Copy out every record exactly.

[[ Dataset records, beginning ]]

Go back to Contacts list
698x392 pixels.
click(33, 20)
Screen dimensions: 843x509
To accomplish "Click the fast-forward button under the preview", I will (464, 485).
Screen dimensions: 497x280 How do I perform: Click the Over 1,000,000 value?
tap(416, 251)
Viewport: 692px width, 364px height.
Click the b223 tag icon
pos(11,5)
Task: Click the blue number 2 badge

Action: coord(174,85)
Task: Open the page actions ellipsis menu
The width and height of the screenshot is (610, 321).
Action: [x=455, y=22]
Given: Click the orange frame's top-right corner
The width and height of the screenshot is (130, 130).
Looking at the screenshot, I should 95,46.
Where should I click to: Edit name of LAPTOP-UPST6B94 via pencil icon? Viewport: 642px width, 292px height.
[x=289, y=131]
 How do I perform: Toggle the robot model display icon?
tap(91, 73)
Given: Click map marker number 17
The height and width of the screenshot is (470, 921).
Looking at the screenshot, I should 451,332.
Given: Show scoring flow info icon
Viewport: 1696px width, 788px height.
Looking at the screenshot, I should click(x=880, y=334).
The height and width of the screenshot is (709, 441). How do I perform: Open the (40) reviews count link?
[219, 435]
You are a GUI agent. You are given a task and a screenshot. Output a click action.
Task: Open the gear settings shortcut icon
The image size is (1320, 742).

[[ Dataset records, end ]]

### Output of the task:
Go back to Contacts list
698x392 pixels.
click(33, 20)
Screen dimensions: 843x509
To accomplish "Click the fast-forward button under the preview", I will (464, 485).
Screen dimensions: 497x280 How do I perform: Click the Over 1,000,000 value?
tap(416, 251)
Viewport: 692px width, 364px height.
Click the b223 tag icon
pos(11,5)
Task: Click the blue number 2 badge

Action: coord(174,85)
Task: Open the page actions ellipsis menu
The width and height of the screenshot is (610, 321).
Action: [x=455, y=22]
Given: Click the orange frame's top-right corner
The width and height of the screenshot is (130, 130).
Looking at the screenshot, I should 95,46.
Where should I click to: Edit name of LAPTOP-UPST6B94 via pencil icon? Viewport: 642px width, 292px height.
[x=289, y=131]
 How do I perform: Toggle the robot model display icon?
tap(91, 73)
Given: Click map marker number 17
The height and width of the screenshot is (470, 921).
Looking at the screenshot, I should 451,332.
Given: Show scoring flow info icon
Viewport: 1696px width, 788px height.
Looking at the screenshot, I should click(x=880, y=334).
The height and width of the screenshot is (709, 441). How do I perform: Open the (40) reviews count link?
[219, 435]
You are a GUI agent. You are given a task and a screenshot. Output a click action.
Task: Open the gear settings shortcut icon
The image size is (1320, 742).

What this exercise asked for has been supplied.